House GOP Leaders’ Health Care Alternative Falls Short on Coverage Numbers Because It Keeps ObamaCare’s Architecture in Place

Philip Klein of the Washington Examiner and Michael Cannon of the Cato Institute have picked up on an important point from the Congressional Budget Office’s score of House Republican leadership’s ObamaCare "alternative," the American Health Care Act (AHCA). Klein and Cannon note that more people would have health insurance coverage under the 2015-2016 repeal bill, H.R. 3762, than under the AHCA.

The 2015-2016 repeal bill, known as the Restoring Americans’ Healthcare Freedom Reconciliation Act, repealed much of ObamaCare, including most of the 2010 law’s taxes, its tax and cost-sharing subsidies, and costly expansion of Medicaid. The bill also zeroed out the individual and employer mandates, though these two provisions would have continued to exist in statute, as the AHCA also proposes.

According to a June 2015 report by the CBO, the 2015-2016 repeal bill, which, unlike the AHCA, didn’t have any replacement provisions, would have increased the number of uninsured by "[a]bout 24 million." Separately, in January 2017, the CBO estimated that a full repeal of the ObamaCare, including the essential health benefits and other costly mandates, would increase the uninsured by "about 23 million in 2026."

The AHCA, which includes replacement provisions such as tax and cost-sharing subsidies, according to the CBO’s estimate, would increase the uninsured by 24 million. The AHCA, the so-called ObamaCare replacement, covers fewer people that an outright, full repeal of ObamaCare.

Now, there are a couple kickers with this.
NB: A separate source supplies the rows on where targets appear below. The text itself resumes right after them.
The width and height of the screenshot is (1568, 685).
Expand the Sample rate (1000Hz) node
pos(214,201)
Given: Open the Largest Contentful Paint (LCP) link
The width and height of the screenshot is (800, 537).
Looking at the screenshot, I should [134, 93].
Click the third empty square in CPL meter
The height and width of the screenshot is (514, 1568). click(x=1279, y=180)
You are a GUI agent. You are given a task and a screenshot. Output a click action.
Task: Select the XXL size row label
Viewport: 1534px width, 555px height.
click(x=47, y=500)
The CBO assumes that fewer people would, by choice, not because they lack the financial means, would opt to purchase health insurance coverage because of the gutting of the individual mandate. "There is ample reason to believe the CBO models overstate the coverage gains achieved by ObamaCare’s individual mandate," Cannon explains, "and the coverage losses the agency projects would follow its repeal."
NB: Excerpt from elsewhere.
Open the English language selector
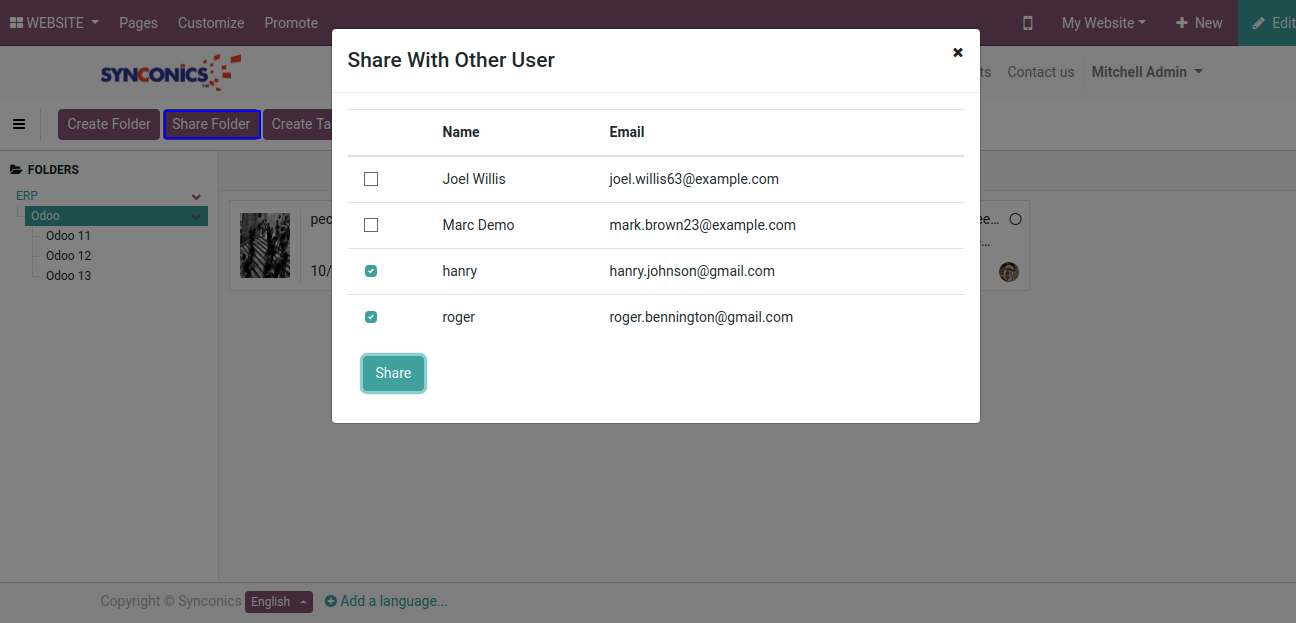Viewport: 1296px width, 623px height. [278, 602]
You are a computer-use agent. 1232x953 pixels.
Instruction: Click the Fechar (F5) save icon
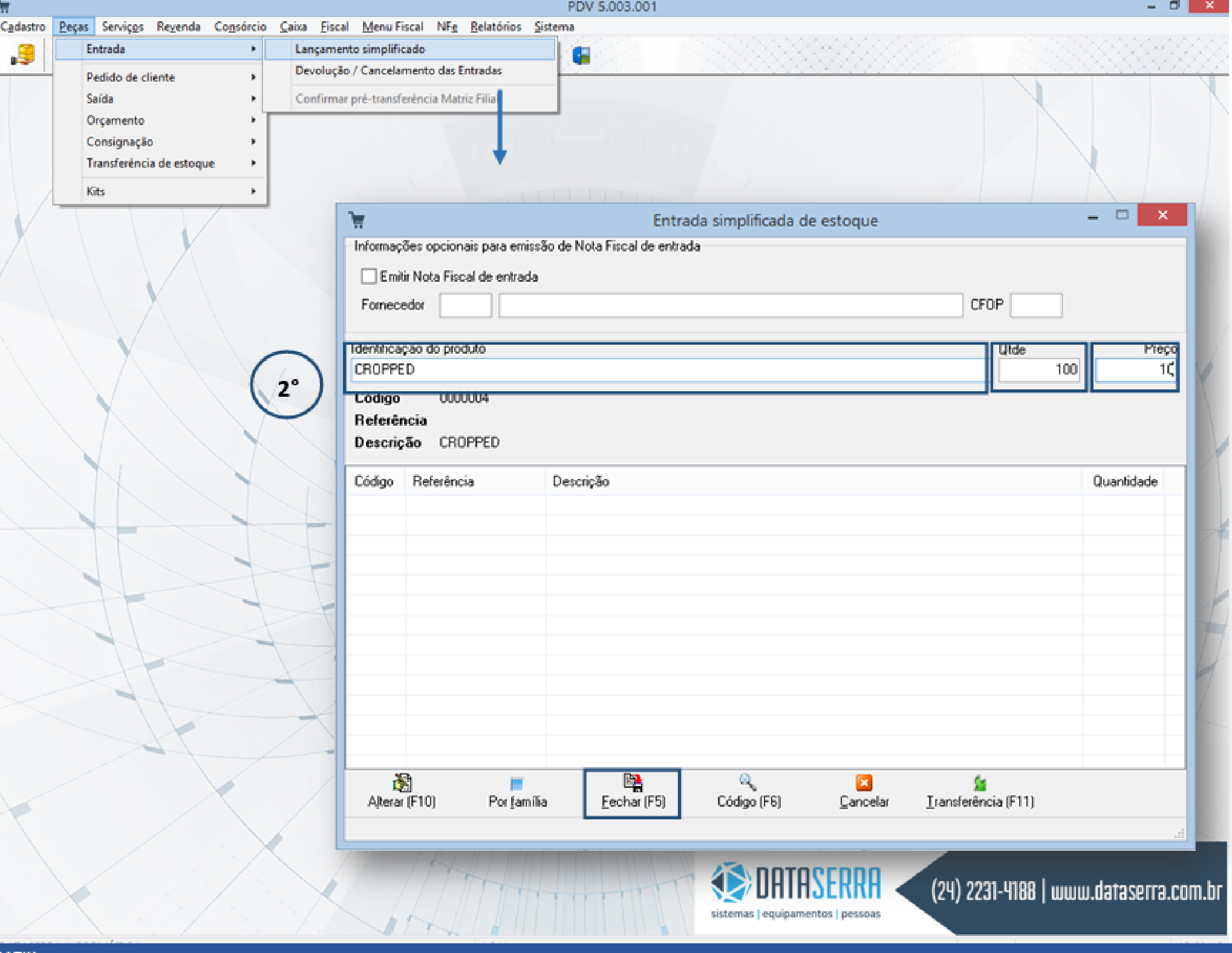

Another reason coverage losses are high under the AHCA is because the proposal leaves many of the cost-drivers in place. "[T]he Republican replacement preserves many of Obamacare’s regulations that drive up the cost of insurance. So, in essence, the GOP alternative would be asking people to purchase expensive Obamacare plans, with less financial assistance," Klein notes. "In contrast, while full repeal would offer no assistance, because it would get rid of Obamacare’s regulations, it would make insurance cheaper."

In short, the AHCA may have so important reforms, such as the expansion of health savings accounts, but it keeps too much of ObamaCare’s architecture in place to adequately reduce health insurance premiums. Congress absolutely should repeal ObamaCare, but they need to do it right.